Task objective. Please count the lines in the data below that contain the string "height" with matching case, and reply with the number alone.

___ Provided records

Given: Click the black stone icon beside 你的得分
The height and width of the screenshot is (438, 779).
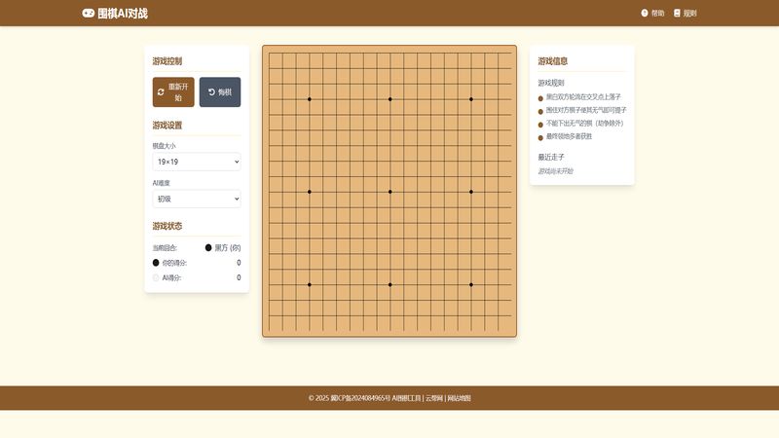Looking at the screenshot, I should tap(156, 263).
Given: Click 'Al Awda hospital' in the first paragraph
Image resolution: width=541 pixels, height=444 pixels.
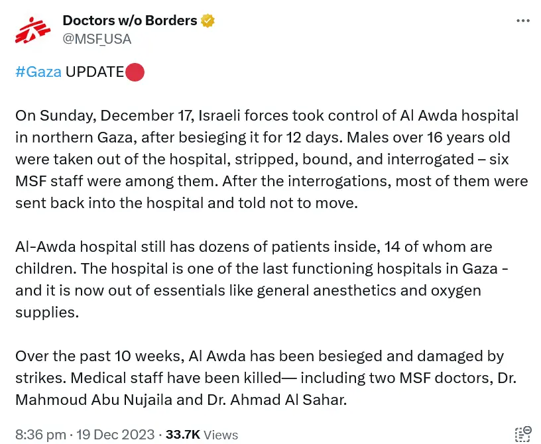Looking at the screenshot, I should pyautogui.click(x=459, y=115).
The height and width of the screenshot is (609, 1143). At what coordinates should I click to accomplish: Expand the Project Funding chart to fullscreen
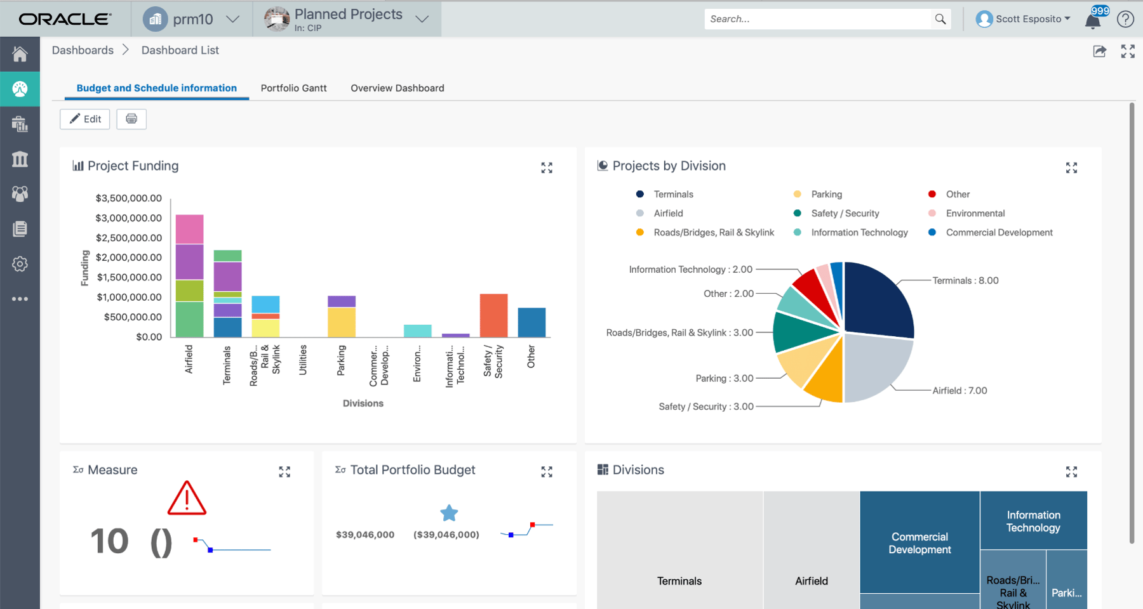[547, 167]
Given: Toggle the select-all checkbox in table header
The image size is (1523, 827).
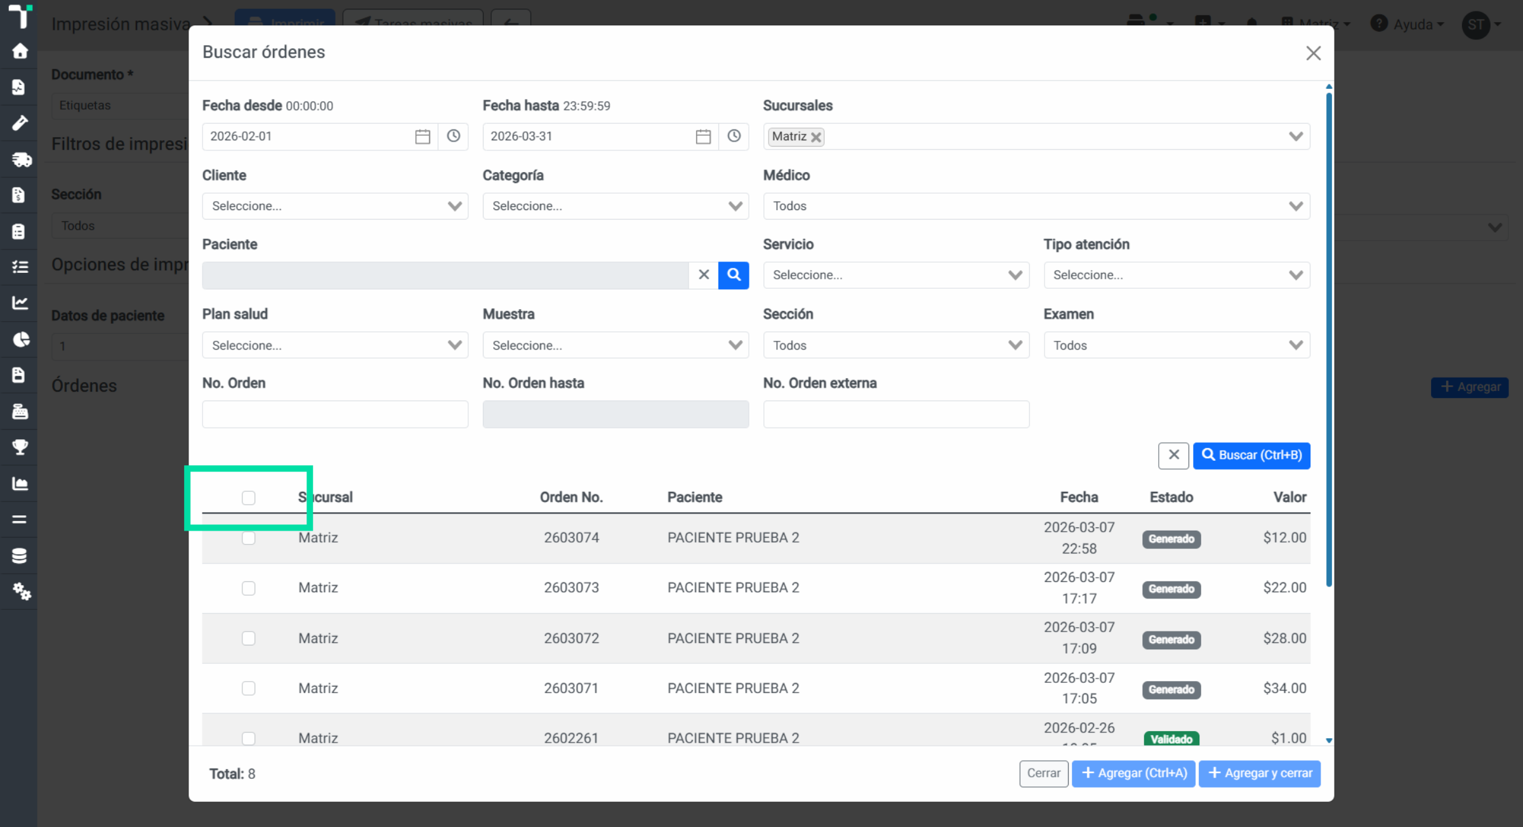Looking at the screenshot, I should [248, 498].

______

Response. 3